PASSAGE SHOWN:
--
Their are trolls on this site stating that SF is a great company to work for but it not true, at least not in claims from which I came from. SF thinks that one employee can handle 300+ injury claim files each with exponentially causes of 100 (BI) losses. There is no way. I would love to see what the Suit counts are now.
Before I left 2 years ago customers (Insured) complained and left as they had poor service. Claimants complained and stated that they would never buy inurance from SF. The ones who would buy are the fraudsters who are claim concious and were frequent flyers.
Once a great company and now a sorry company. I knew a lot of people in claims - Managers, CS, CSO who switched insurance companies from SF to another company due to poor customer service being provided. I know a lot of employees who chose to leave on their own or forced out. These were experienced and good employees.
I, along with other long term employees, will no longer recommend SF as an employer of choice. Sad but true. Executive has gutted this company. Not the same company at all. In fact the senior employees who still work there are miserable. They would leave also if they are able but they have mouths to feed. I do know some will leave once they hit 55 yo to get early pension and then go do something else so they are happy.
Good luck to any proposed new employees. I would stay away. If you do go to work there it would interesting how long you stay.
It is a total lack of situational awareness of value.
--
WORK TO COMPLETE:
1. How many injury claim files does the review say SF thinks one employee can handle?
2. Say whether each statement agrees with the review, answering yes or no and quoting the deciding words: (a) The writer left SF five years ago. (b) The writer will no longer recommend SF as an employer of choice. (c) Some senior employees plan to leave at 55 to get an early pension.
The rows have no connection to the review.
--
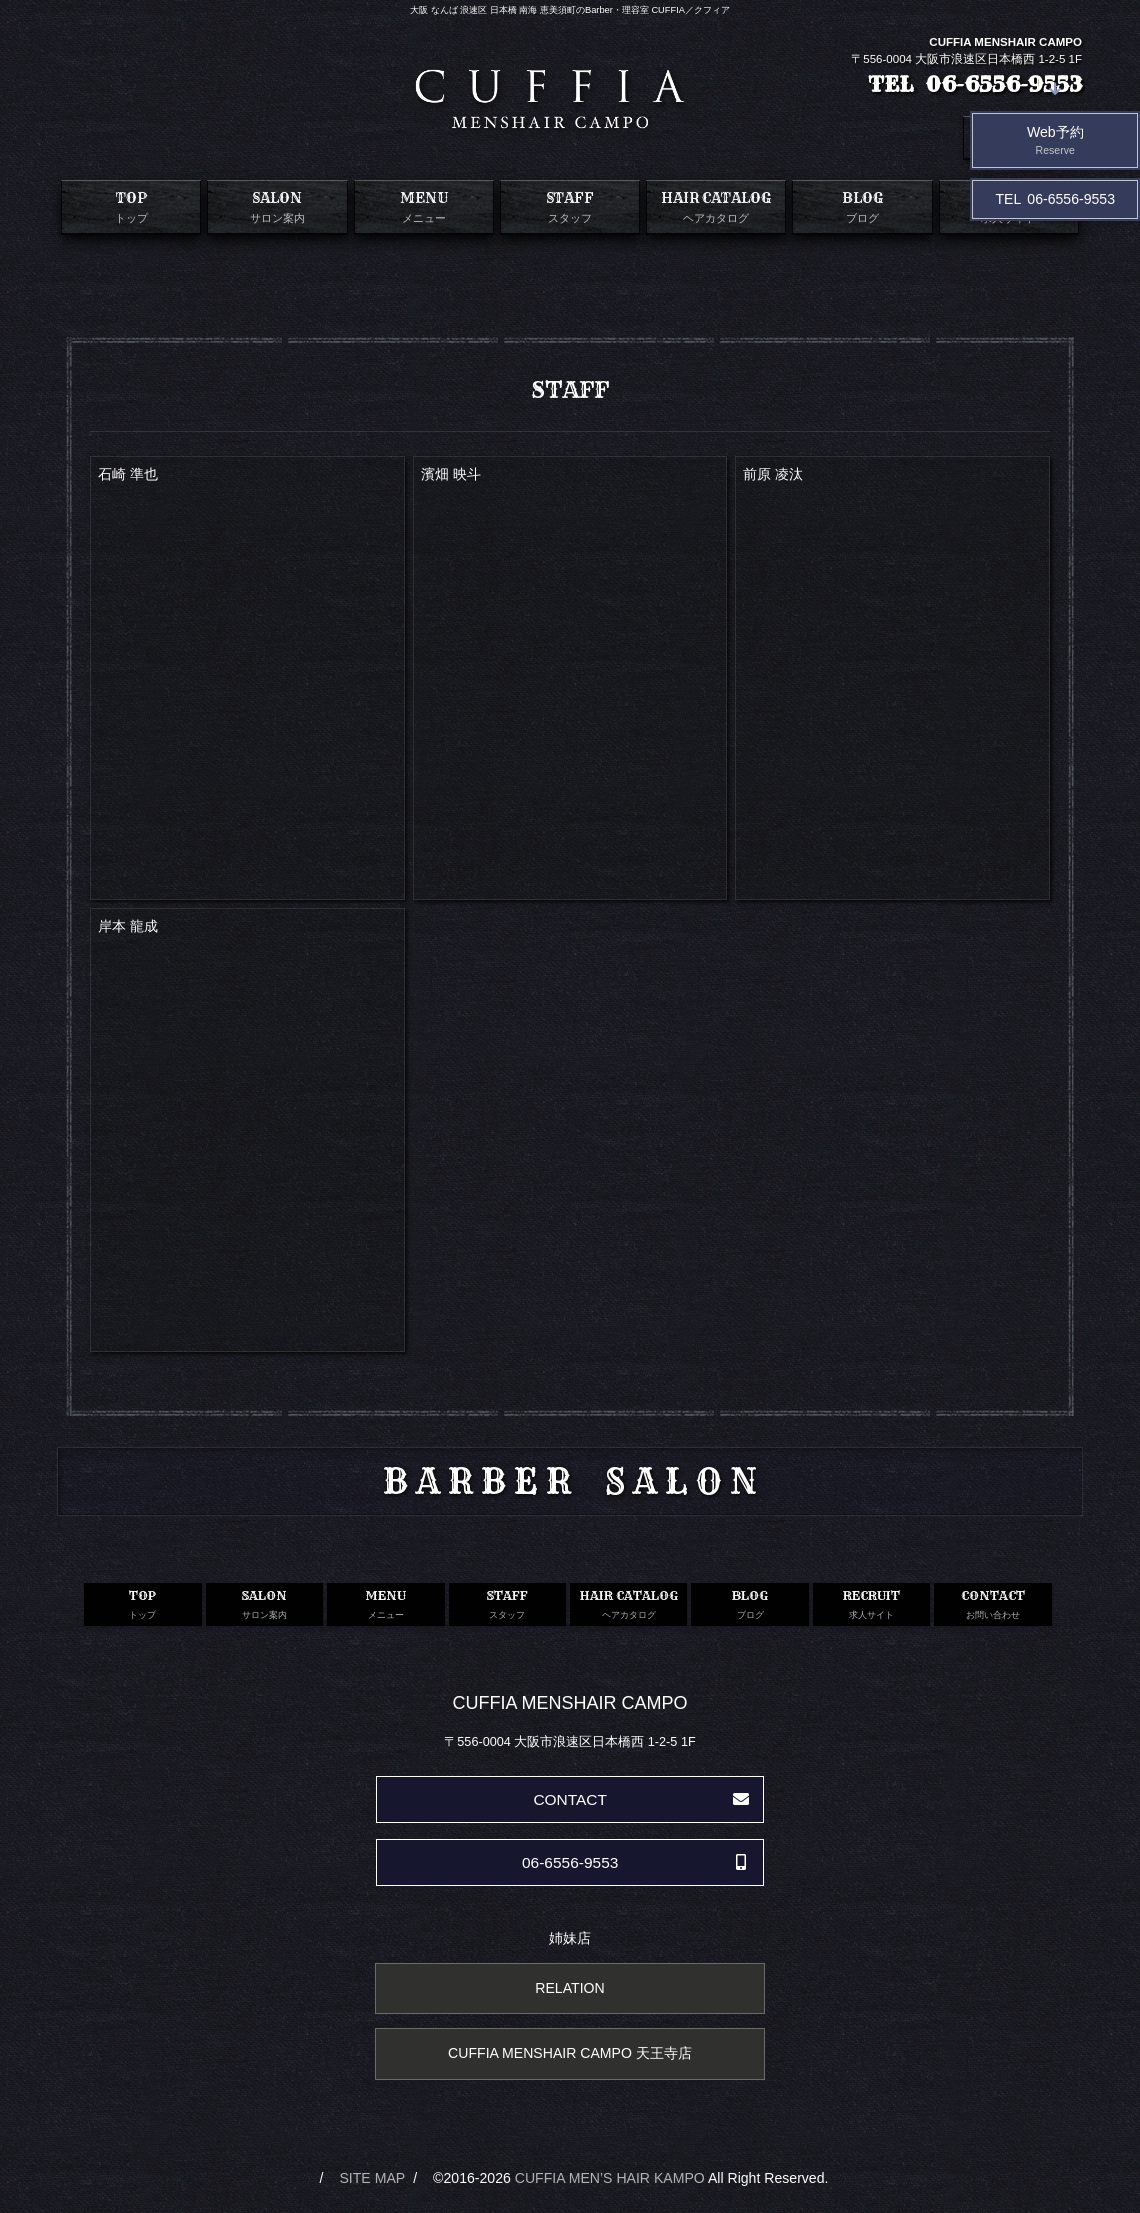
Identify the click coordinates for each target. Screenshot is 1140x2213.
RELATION (569, 1988)
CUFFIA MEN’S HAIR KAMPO (610, 2178)
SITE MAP (372, 2178)
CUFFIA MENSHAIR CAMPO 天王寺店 (570, 2053)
--
EXPECTED ANSWERS:
1. More than 300 (300+).

2.
(a) No: "Before I left 2 years ago"
(b) Yes: "will no longer recommend SF as an employer of choice"
(c) Yes: "some will leave once they hit 55 yo to get early pension"